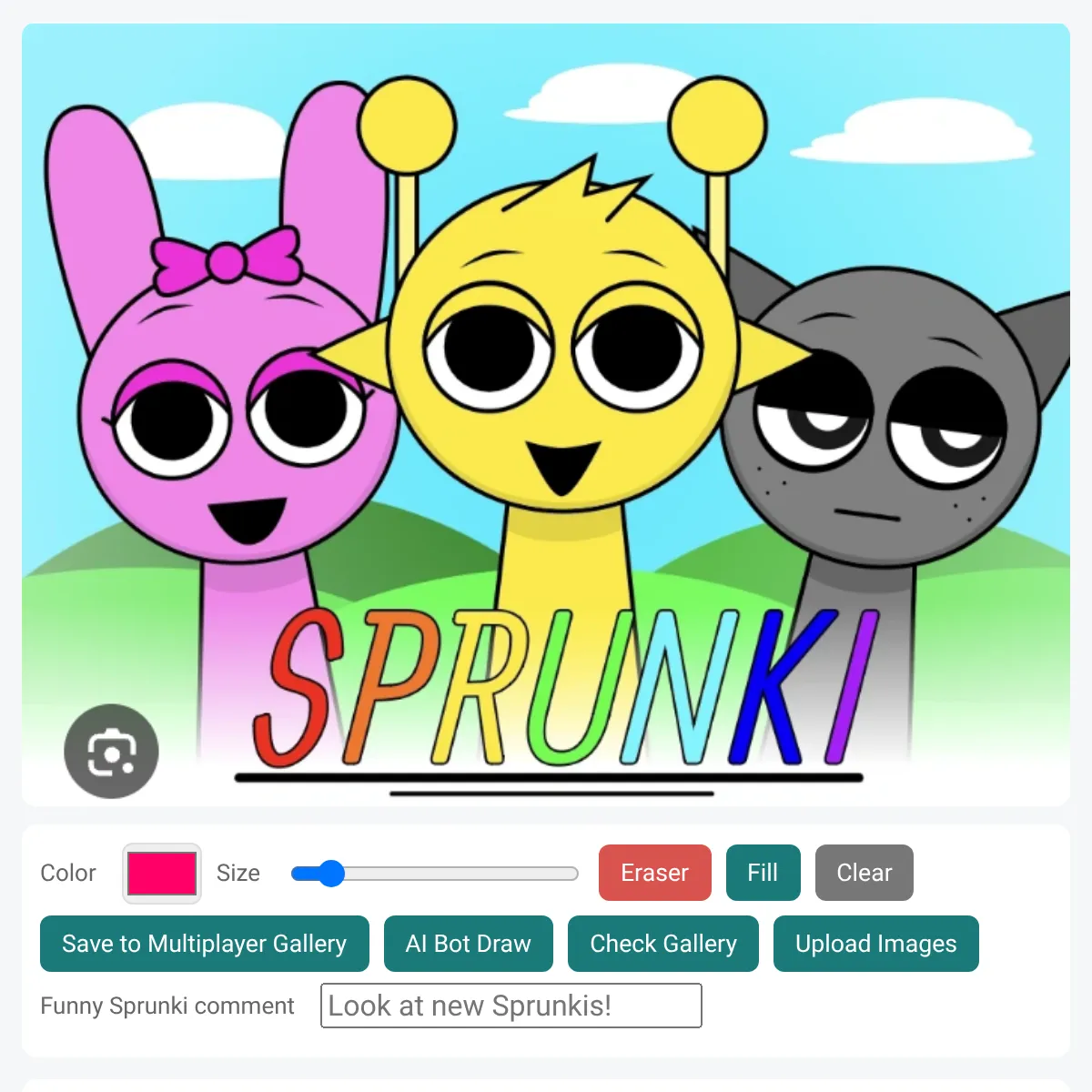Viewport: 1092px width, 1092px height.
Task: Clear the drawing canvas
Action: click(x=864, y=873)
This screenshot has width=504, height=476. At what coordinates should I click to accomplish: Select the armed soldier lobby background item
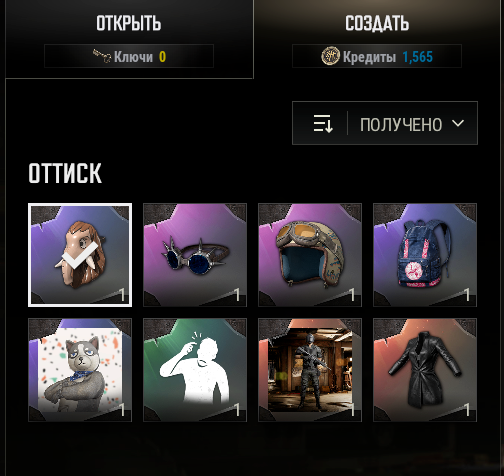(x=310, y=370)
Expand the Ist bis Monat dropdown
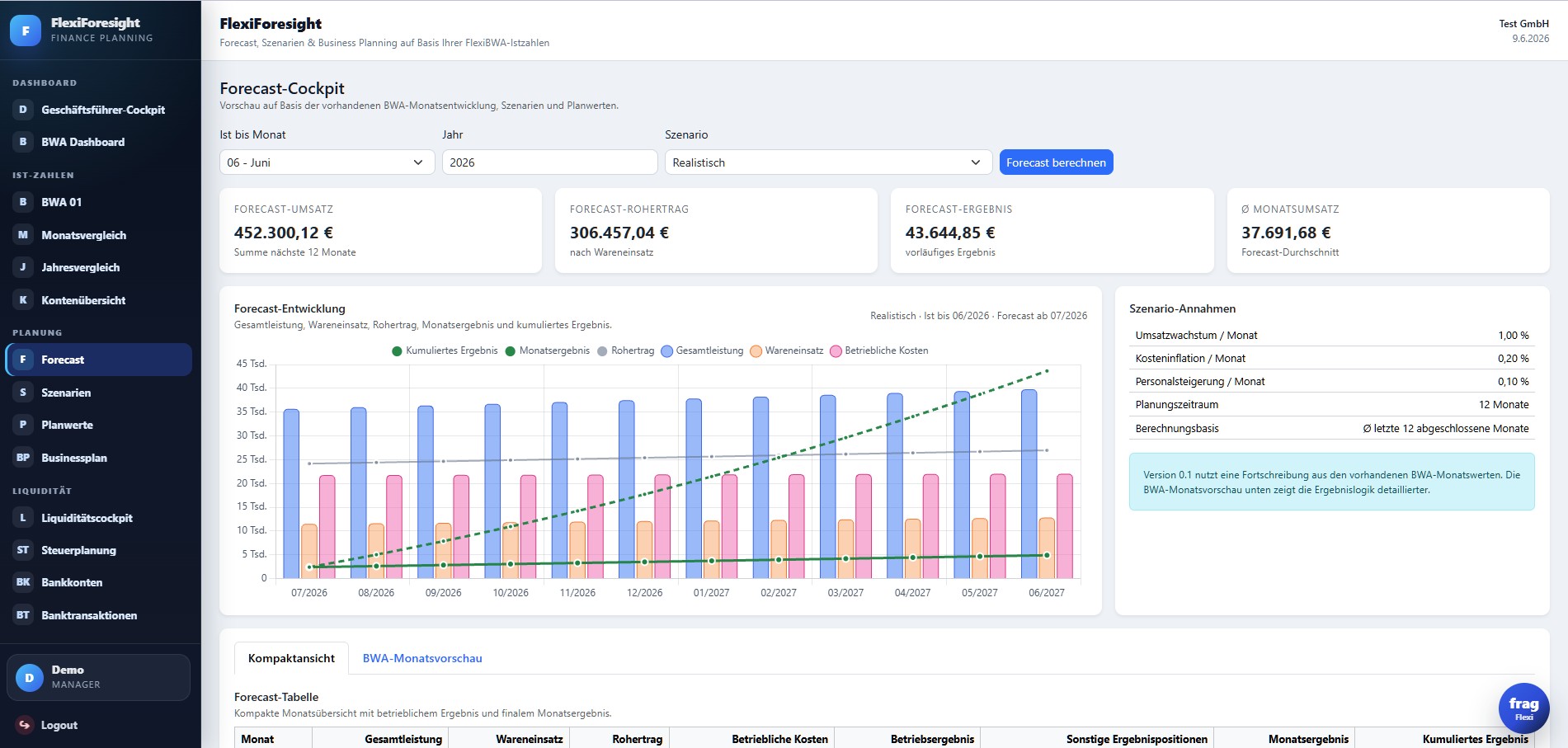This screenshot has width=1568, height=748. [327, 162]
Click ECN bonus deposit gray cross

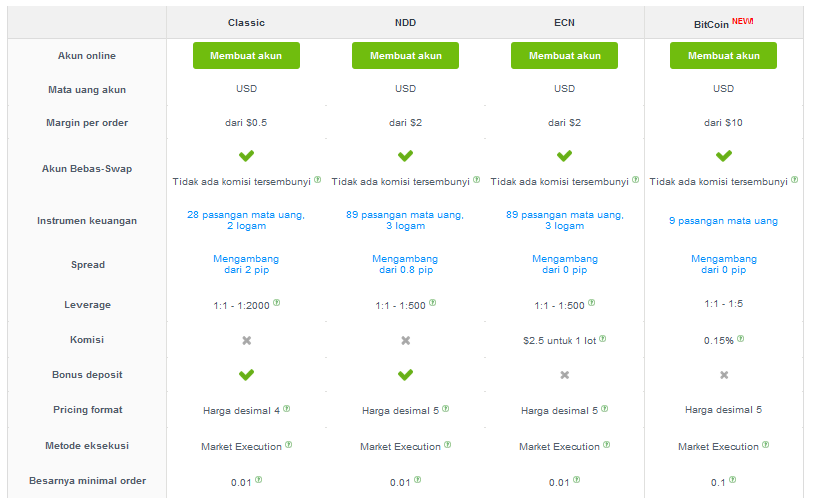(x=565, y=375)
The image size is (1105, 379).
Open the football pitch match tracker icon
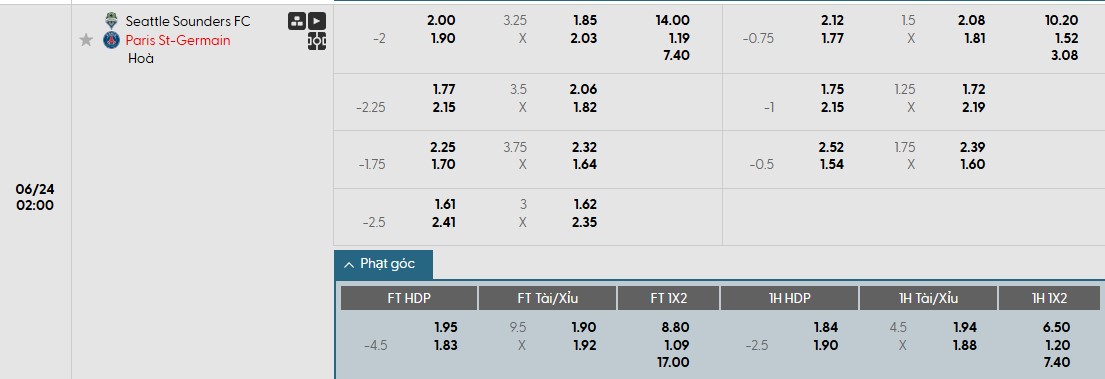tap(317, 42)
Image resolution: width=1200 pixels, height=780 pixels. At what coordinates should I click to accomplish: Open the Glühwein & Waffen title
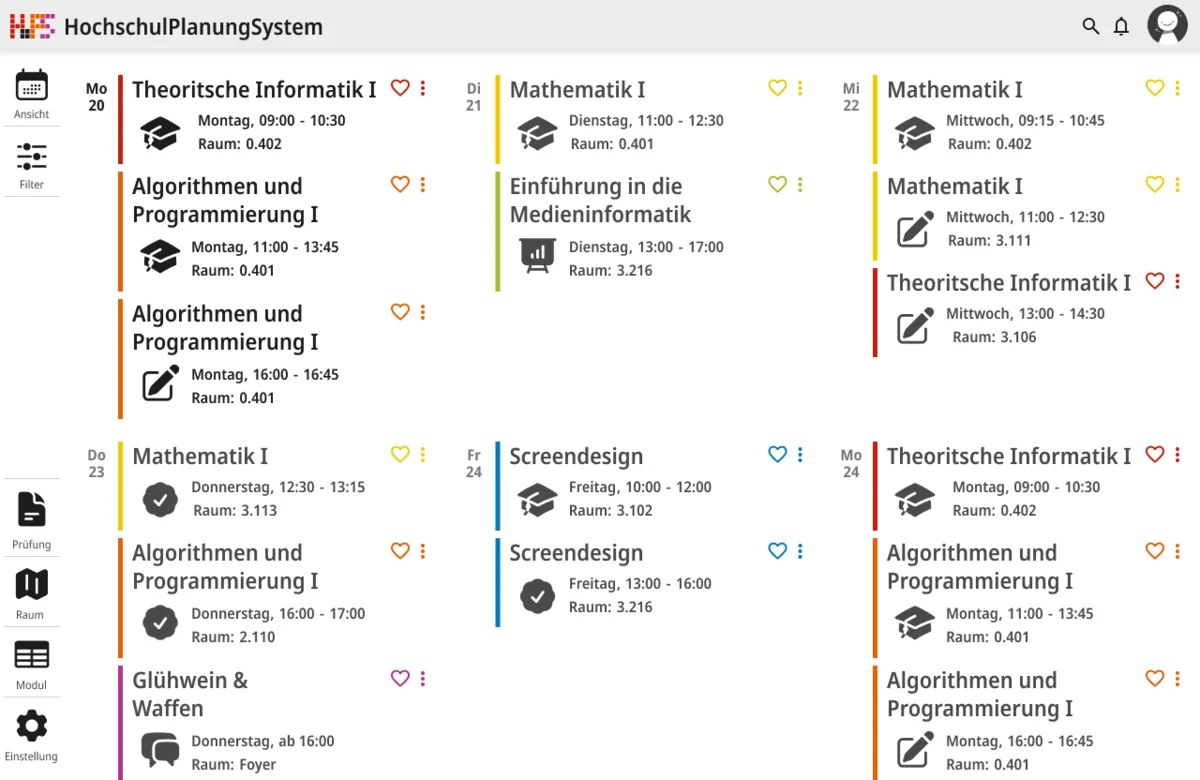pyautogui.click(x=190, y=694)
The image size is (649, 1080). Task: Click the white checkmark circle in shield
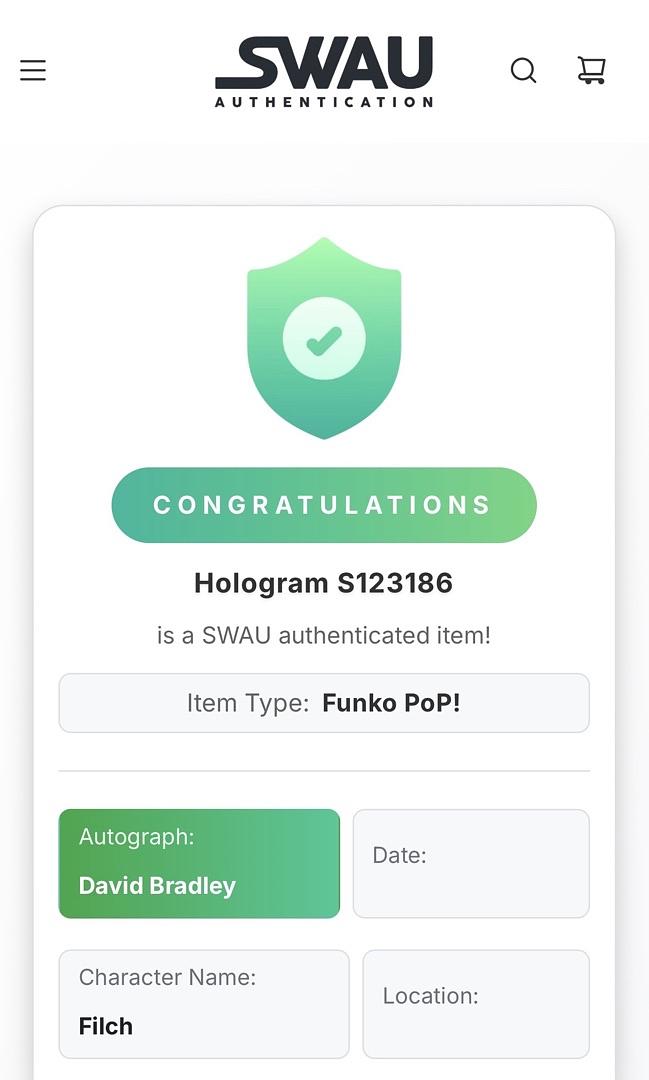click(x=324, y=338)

------------

INSTRUCTIONS TO FOLLOW:
Everything from the line containing "This screenshot has width=504, height=476." through the final line of the material must be set down exactly, except the pictures.

ANSWER TO THIS PROBLEM:
This screenshot has width=504, height=476. At what coordinates should I click to accomplish: Select the armed soldier lobby background item
(x=310, y=370)
Expand the Ist bis Monat dropdown
This screenshot has width=1568, height=748. [327, 162]
Click ECN bonus deposit gray cross

(x=565, y=375)
The image size is (1105, 379).
Open the football pitch match tracker icon
tap(317, 42)
Image resolution: width=1200 pixels, height=780 pixels. At what coordinates should I click to accomplish: Open the Glühwein & Waffen title
pyautogui.click(x=190, y=694)
The image size is (649, 1080). Task: Click the white checkmark circle in shield
click(x=324, y=338)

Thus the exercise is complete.